[Given records]

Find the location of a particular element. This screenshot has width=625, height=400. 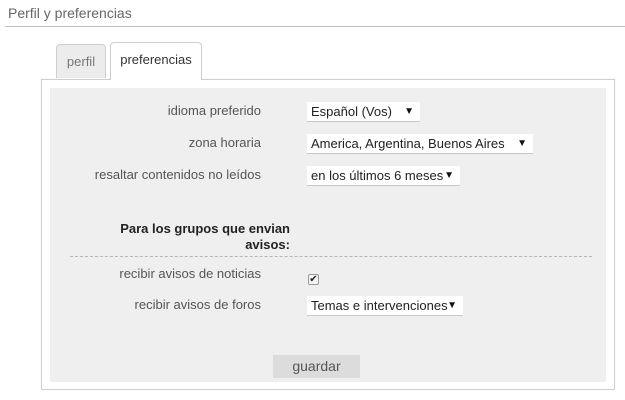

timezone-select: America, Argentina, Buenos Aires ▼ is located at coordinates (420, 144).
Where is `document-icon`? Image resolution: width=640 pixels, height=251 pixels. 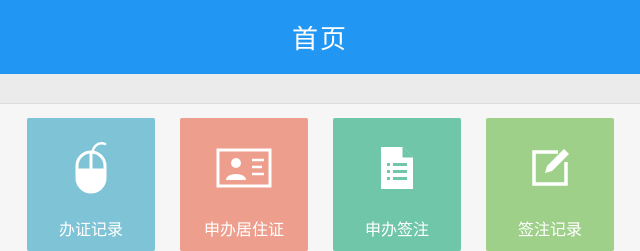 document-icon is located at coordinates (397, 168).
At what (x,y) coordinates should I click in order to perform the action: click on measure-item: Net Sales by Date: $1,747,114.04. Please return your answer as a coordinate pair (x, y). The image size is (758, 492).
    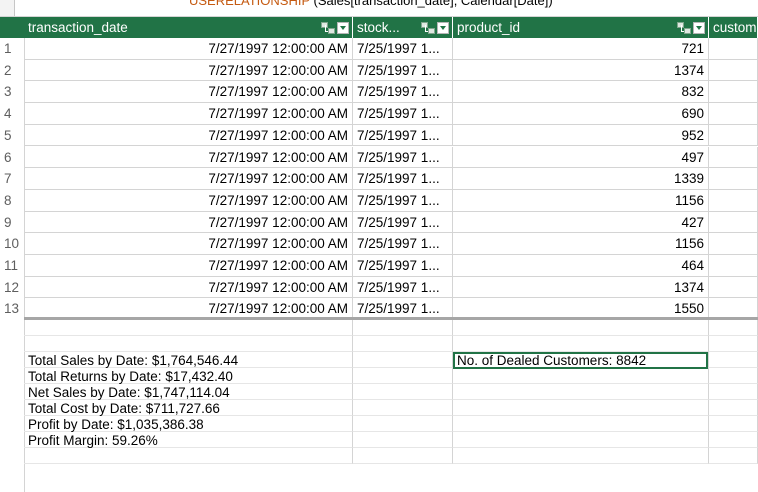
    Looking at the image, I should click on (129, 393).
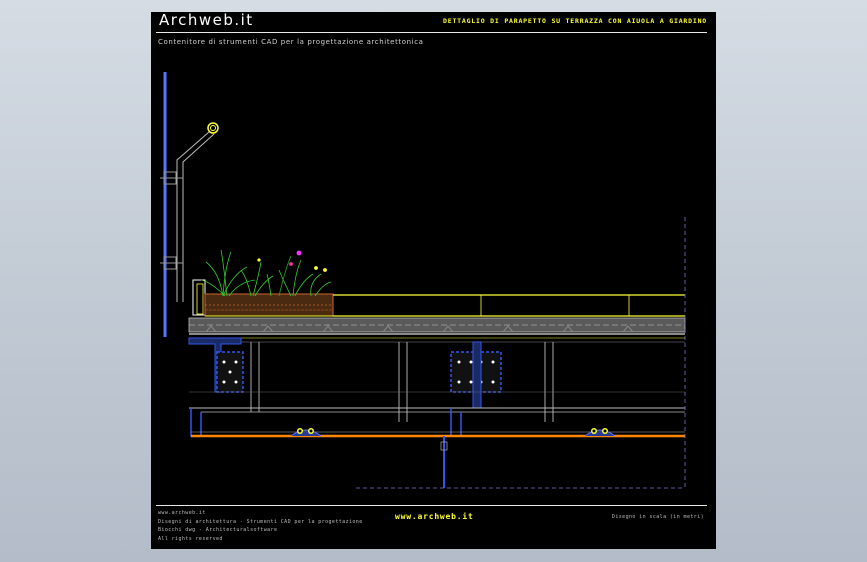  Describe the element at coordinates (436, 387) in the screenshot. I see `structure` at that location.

[/Given records]
[Given records]

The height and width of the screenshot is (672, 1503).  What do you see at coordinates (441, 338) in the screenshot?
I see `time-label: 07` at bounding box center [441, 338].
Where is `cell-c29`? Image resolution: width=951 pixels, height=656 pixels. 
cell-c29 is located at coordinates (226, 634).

[/Given records]
[Given records]

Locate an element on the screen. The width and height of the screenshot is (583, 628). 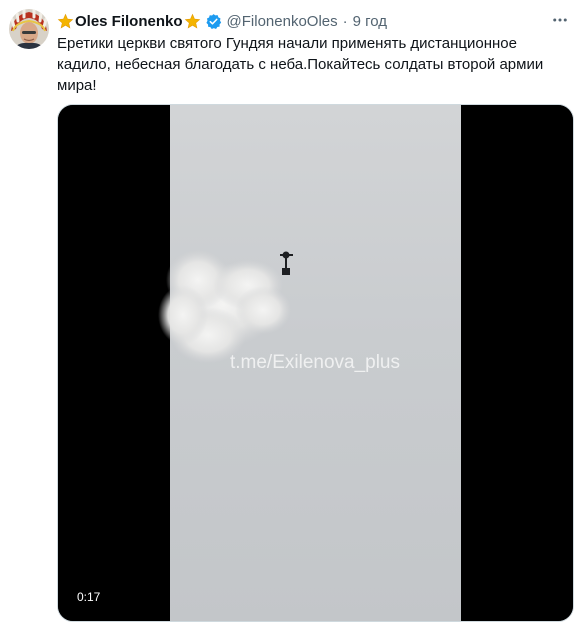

[/Given records]

Work to be completed —
Rewrite the stretch from the line containing "At what (x,y)" through the line containing "Describe the element", replacing "Net Sales" with "Gross Sales" and keeping everything else the same. Leave the pictures out of your answer.

Result of the task —
At what (x,y) coordinates should I click in order to perform the action: click on measure-item: Gross Sales by Date: $1,747,114.04. Please return your answer as a coordinate pair (x, y). The image size is (758, 492).
    Looking at the image, I should click on (129, 393).
  Describe the element at coordinates (436, 387) in the screenshot. I see `structure` at that location.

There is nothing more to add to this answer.